A pesar de representar únicamente un 7,9% del PIB, las empresas en zonas francas generaron uno de cada tres empleos creados en el país en los últimos cinco años. Si las estadísticas muestran que el régimen de zona franca es por mucho el más dinámico de la economía, entonces debemos plantearnos extender sus beneficios a lo largo y ancho del territorio nacional. Es decir, siguiendo los pasos de Irlanda hace 30 años, debemos posicionar a Costa Rica como una zona franca en las Américas. Para ello, hay que establecer un cronograma de recortes del impuesto de renta corporativo del 30% actual a una tasa del 15% en el 2030 que aplique a todas las empresas nacionales y extranjeras establecidas en el país. Esto debe complementarse con otras reformas como la apertura de los mercados eléctrico y de combustibles, mayor competencia en el sector financiero, un programa ambicioso de simplificación de trámites y regulaciones, concesión de obra pública, incorporación a la Alianza del Pacífico, entre otros. Algunos de estos ajustes también tendrán un fuerte impacto en reducir el costo de vida, ya que aumentan los niveles de competencia en los mercados y disminuyen los altos costos de producir en el país –y, por ende, los precios a los consumidores–.

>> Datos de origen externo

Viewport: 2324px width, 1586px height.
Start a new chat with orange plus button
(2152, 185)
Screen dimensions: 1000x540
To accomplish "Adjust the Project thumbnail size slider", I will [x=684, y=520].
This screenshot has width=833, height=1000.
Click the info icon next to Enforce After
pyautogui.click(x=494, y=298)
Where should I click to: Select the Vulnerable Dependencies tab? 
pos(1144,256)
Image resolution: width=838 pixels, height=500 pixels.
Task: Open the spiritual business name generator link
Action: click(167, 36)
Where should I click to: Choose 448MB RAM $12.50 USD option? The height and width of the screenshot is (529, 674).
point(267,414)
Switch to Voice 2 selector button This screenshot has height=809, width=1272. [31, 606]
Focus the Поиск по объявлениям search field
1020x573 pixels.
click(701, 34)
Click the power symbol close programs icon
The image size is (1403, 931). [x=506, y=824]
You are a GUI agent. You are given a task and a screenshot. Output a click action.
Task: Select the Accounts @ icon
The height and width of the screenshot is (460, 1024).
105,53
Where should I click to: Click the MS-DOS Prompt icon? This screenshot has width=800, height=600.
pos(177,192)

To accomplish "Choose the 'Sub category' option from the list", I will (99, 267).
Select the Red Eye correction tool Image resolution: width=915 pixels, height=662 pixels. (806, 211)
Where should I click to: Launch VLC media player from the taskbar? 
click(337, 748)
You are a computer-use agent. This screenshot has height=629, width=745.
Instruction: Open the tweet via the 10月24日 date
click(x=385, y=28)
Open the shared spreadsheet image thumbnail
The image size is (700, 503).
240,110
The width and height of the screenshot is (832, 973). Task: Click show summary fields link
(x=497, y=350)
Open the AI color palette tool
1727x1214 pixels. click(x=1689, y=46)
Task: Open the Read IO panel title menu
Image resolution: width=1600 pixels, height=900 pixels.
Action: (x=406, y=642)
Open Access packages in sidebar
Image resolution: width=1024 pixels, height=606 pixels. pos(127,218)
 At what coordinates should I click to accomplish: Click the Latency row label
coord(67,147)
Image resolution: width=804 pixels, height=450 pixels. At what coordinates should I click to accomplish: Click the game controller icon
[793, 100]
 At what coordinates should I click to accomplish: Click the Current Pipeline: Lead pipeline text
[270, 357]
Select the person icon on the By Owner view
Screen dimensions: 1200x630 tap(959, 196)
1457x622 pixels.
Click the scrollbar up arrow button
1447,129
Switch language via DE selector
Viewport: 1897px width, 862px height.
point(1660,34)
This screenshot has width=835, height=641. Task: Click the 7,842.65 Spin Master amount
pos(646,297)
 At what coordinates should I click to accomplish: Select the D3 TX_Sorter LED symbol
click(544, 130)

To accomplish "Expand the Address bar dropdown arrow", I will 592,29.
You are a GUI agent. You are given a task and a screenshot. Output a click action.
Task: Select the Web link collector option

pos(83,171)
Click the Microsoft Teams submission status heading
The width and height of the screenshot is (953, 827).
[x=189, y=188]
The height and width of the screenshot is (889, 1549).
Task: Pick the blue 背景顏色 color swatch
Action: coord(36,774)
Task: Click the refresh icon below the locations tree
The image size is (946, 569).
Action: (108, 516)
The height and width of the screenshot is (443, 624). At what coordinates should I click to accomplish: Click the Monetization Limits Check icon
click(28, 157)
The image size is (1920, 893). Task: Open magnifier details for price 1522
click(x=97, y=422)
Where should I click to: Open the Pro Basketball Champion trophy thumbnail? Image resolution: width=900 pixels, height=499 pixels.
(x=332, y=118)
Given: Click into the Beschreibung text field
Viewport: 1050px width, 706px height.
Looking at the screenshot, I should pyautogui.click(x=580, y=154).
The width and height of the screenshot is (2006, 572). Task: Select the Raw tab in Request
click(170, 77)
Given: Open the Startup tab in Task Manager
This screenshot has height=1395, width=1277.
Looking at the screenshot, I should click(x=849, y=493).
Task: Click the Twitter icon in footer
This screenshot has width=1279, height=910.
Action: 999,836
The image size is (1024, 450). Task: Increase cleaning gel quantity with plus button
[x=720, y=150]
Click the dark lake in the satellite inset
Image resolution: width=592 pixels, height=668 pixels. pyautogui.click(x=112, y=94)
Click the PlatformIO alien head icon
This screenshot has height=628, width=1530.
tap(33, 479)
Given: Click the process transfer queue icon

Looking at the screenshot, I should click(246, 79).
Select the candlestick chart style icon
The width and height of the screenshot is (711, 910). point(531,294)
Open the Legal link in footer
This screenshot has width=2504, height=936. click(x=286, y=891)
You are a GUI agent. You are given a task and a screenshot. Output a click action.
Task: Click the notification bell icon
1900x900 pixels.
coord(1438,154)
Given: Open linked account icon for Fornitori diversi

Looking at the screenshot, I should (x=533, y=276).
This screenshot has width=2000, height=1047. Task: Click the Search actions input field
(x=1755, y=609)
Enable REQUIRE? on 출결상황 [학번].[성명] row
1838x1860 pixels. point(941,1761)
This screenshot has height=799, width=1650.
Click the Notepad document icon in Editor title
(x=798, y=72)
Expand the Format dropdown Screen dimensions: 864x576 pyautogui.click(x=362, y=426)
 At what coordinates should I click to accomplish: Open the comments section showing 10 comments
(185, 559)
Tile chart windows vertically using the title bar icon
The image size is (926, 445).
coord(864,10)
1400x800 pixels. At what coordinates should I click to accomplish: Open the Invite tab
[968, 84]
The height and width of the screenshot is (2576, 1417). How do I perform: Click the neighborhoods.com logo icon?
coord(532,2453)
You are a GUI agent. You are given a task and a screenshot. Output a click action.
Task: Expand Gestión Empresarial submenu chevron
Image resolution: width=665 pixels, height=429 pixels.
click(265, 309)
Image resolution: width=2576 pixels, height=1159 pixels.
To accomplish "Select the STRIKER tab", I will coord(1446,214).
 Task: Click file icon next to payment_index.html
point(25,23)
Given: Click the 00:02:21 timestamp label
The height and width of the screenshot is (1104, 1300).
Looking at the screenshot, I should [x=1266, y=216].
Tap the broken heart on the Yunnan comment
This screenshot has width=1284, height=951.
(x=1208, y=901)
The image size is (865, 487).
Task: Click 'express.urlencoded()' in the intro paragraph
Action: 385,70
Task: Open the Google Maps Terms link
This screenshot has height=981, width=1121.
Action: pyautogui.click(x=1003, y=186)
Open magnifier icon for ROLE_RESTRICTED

El pilar de sostenibilidad en las finanzas estatales es igualmente ambicioso y debe contemplar reformas como la ley de empleo público, la adopción de un sistema único de compras públicas digitales, una reforma definitiva a las pensiones de lujo en la cual se unifiquen todos los sistemas de pensiones y se establezca que nadie puede recibir por concepto de jubilación más del monto máximo que paga el IVM de la CCSS (¢1,6 millones), el cierre y fusión de instituciones estatales, la flexibilización del gasto público mediante la eliminación de los mandatos legales y constitucionales y la venta de algunos activos estatales para reducir la deuda, como el INS, Fanal, Bicsa y Banco de Costa Rica. Del lado de los ingresos se debe combatir la evasión fiscal en las aduanas y apostarle al dinamismo de la economía. Por ejemplo, el período en el que más aumentó la carga tributaria –2,3 puntos porcentuales del PIB– fue entre 2004-208, cuando el crecimiento económico promedió 5,6% anual. La meta debe ser alcanzar prontamente un superávit fiscal y reducir el nivel de deuda del gobierno central hasta llevarlo por debajo del 40% del PIB.
Esta agenda de reformas estructurales debe complementarse con políticas específicas que potencien el desarrollo de las zonas rurales, las cuales enfrentan crecientes niveles de rezago. Para ello, se requiere prestarles particular atención a dos sectores cuyo impacto es desproporcionado en dichas zonas: el turismo y la agricultura y pesca. En ambos la apuesta debe ser por la reducción de costos y el aumento de la competitividad. El agro requiere de un apoyo irrestricto, especialmente en cuanto a transferencia tecnológica, que se traduzca en un aumento de la productividad y en mayores ingresos para los productores.
Esta no es una propuesta programática exhaustiva, sino una hoja de ruta sobre cómo encarar la grave coyuntura actual para impulsar cambios que potencien nuestro bienestar. Costa Rica siempre ha sido un país especial, por eso merecemos más que debatirnos entre crisis y estancamiento. Pensemos en grande. Aspiremos a ser una nación próspera y desarrollada que brinde oportunidades para todos.